We are plotting below these events along with the values of their respective damages:

plot1 <- ggplot(data=head(propDmgSorted,10), aes(x=reorder(EVTYPE, propDamage), y=log10(propDamage), fill=propDamage )) +
    geom_bar(fill="blue", stat="identity") + coord_flip() +
    xlab("Event type") + ylab("Property damage in dollars (log10)") +
    ggtitle("Top Five Weather Events Causing the Greatest Economic Consequences") +
    theme(plot.title = element_text(hjust = 0))

plot2 <- ggplot(data=head(cropDmgSorted,10), aes(x=reorder(EVTYPE, cropDamage), y=cropDamage, fill=cropDamage)) +
    geom_bar(fill="green", stat="identity") + coord_flip() + 
    xlab("Event type") + ylab("Crop damage in dollars") + 
    theme(legend.position="none")

grid.arrange(plot1, plot2, ncol=1, nrow =2)

Conclusion

This study identifies and evaluate the major types of events that are most harmful with respect to population health, and that are causing the greatest economic consequences.

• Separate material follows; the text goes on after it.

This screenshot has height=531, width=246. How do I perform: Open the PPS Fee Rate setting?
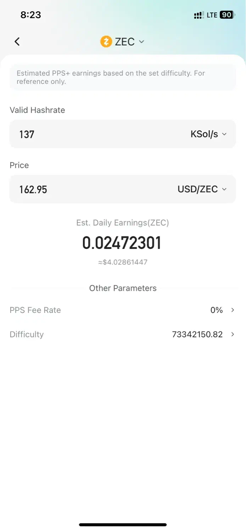point(35,310)
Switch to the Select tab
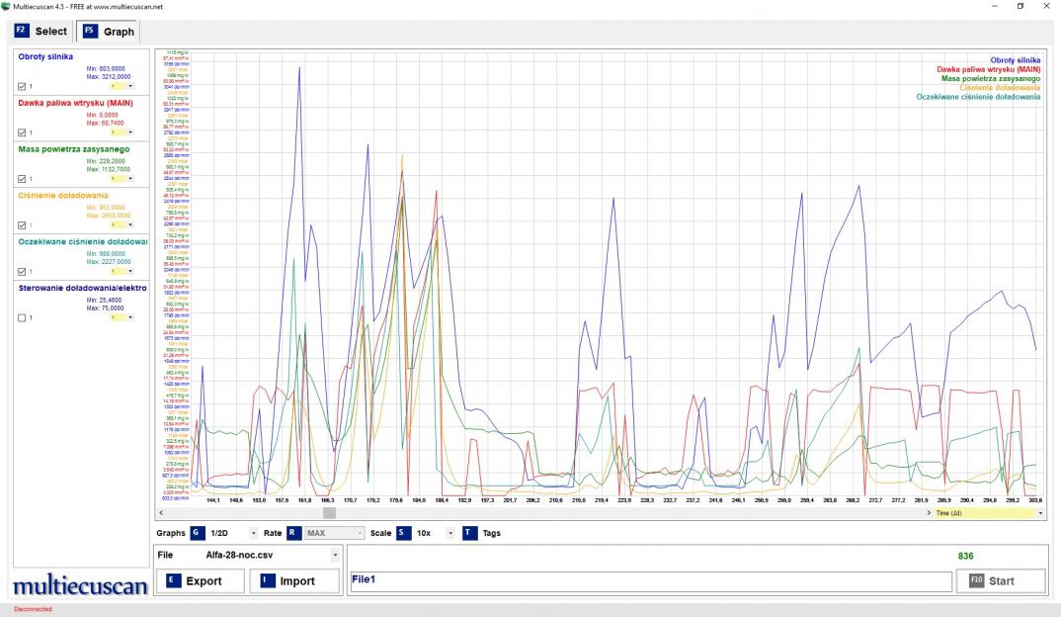This screenshot has height=617, width=1061. click(41, 32)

First, with regard to population health:
- the top 5 types of events causing the most fatalities are: TORNADO, EXCESSIVE HEAT, FLASH FLOOD, HEAT, and LIGHTNING.
- the top 5 types of events causing the most injuries are: TORNADO, TSTM WIND, FLOOD, EXCESSIVE HEAT, and LIGHTNING.

Second, with regard to economic consequences:
- the 5 top types of events causing the greatest economic consequences for the properties are: FLOOD, HURRICANE/TYPHOON, TORNADO, STORM SURGE, and FLASH FLOOD.
- the 5 top types of events causing the greatest economic consequences for the crops are: DROUGHT, FLOOD, RIVER FLOOD, ICE STORM, and HAIL.